• Excerpt provided:
((
I use Elasticsearch 6.2.4. I read indices from Remote Elasticsearch (ver 2.4) and copy them on my local Elasticsearch (6.2.4) and then I define the mapping for each index and finally I use composite aggregation. The pseudo code looks as below:
For idx in indices:
Copy_index()
Define_mapping()
Composit_agg()
and the mapping looks as below:
mymapping = {"mappings": {document_type: {
"properties": {
"aantal": {"type": "integer"},
"aantal_cilinders": {"type": "integer"},
"aantal_deuren": {"type": "integer"},
"aantal_zitplaatsen": {"type": "integer"},
"abtest_device": {"type": "keyword"},
"abtest_test_nr": {"type": "integer"},
"bouwjaar": {"type": "integer"},
"bouwmaand": {"type": "integer"},
"brandstof": {"type": "keyword"},
"cilinderinhoud": {"type": "integer"},
"co2_uitstoot": {"type": "integer"},
"datum": {"type": "date", "format": "yyyy-MM-dd HH:mm:ss"},
"energielabel": {"type": "integer"},
"kilometerstand": {"type": "integer"},
"kleur": {"type": "keyword"},
....
}}}}
indent preformatted text by 4 spaces
I use composite aggregation. A simplified query is as below:
q_z = {
"size": 0,
"query": {
"term": {
"type": 'zoekopdrachten'
}
},
"aggs": {
"by_user": {
"composite": {
"size": 1000,
"sources": [
{
"UserId.keyword": {
"terms": {
"field": "UserId.keyword"
}
}
}
]
},
"aggs": {
"zk_date_stats": {
"stats": {
"field": "datum"
}
},
"zk_bouwjaar_max_stats": {
"stats": {
"field": "bouwjaar_max"
}
},
"zk_bouwjaar_min_stats": {
"stats": {
"field": "bouwjaar_min"
}
},
"zk_prijs_min_stats": {
"stats": {
"field": "prijs_min"
}
},
"zk_prijs_max_stats": {
"stats": {
"field": "prijs_max"
}
},
"zk_brandstof_count": {
"terms": {
"field": "brandstof"
}
},
"zk_kleur_count": {
"terms": {
"field": "kleur"
}
}
}
}
}
}
responses = es.search(index=idx, doc_type="kliks", body=q_z)
))
• Jobs:
**A)** In the forum post about Elasticsearch composite aggregation, which version does the remote Elasticsearch run?
**B)** Carry on writing the forum post about Elasticsearch composite aggregation, starting right after its final line.

• Data extract:
((
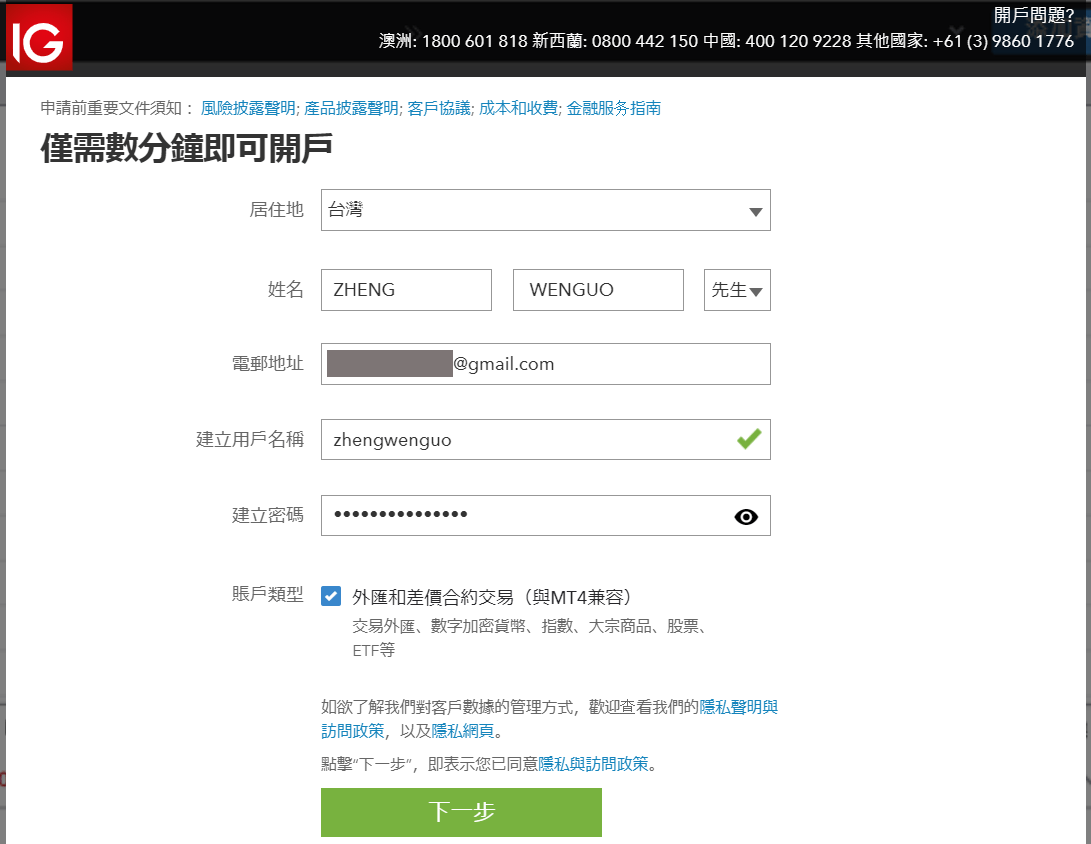Click the 下一步 green button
))
• Set of answers:
**A)** Version 2.4.

**B)**
The above procedure works on one index, but does not work on the other indices. When I remove some fields from the query (such as brandstof and kluer), the query runs. The Python script returns the following error:
Traceback (most recent call last):
File "/Applications/PyCharm CE.app/Contents/helpers/pydev/_pydevd_bundle/pydevd_exec.py", line 3, in Exec
exec exp in global_vars, local_vars
File "<input>", line 1, in <module>
File "/Users/Y/conda_env/lib/python2.7/site-packages/elasticsearch/client/utils.py", line 76, in _wrapped
return func(*args, params=params, **kwargs)
File "/Users/Y/conda_env/lib/python2.7/site-packages/elasticsearch/client/__init__.py", line 636, in search
doc_type, '_search'), params=params, body=body)
File "/Users/Y/conda_env/lib/python2.7/site-packages/elasticsearch/transport.py", line 314, in perform_request
status, headers_response, data = connection.perform_request(method, url, params, body, headers=headers, ignore=ignore, timeout=timeout)
File "/Users/Y/conda_env/lib/python2.7/site-packages/elasticsearch/connection/http_urllib3.py", line 163, in perform_request
self._raise_error(response.status, raw_data)
File "/Users/Y/conda_env/lib/python2.7/site-packages/elasticsearch/connection/base.py", line 125, in _raise_error
raise HTTP_EXCEPTIONS.get(status_code, TransportError)(status_code, error_message, additional_info)
TransportError: TransportError(500, u'search_phase_execution_exception', u'Failed to build aggregation [by_user]')
and when I run the query on the Dev Tools, it shows the following error:
{
"error": {
"root_cause": [
{
"type": "aggregation_execution_exception",
"reason": "Failed to build aggregation [by_user]"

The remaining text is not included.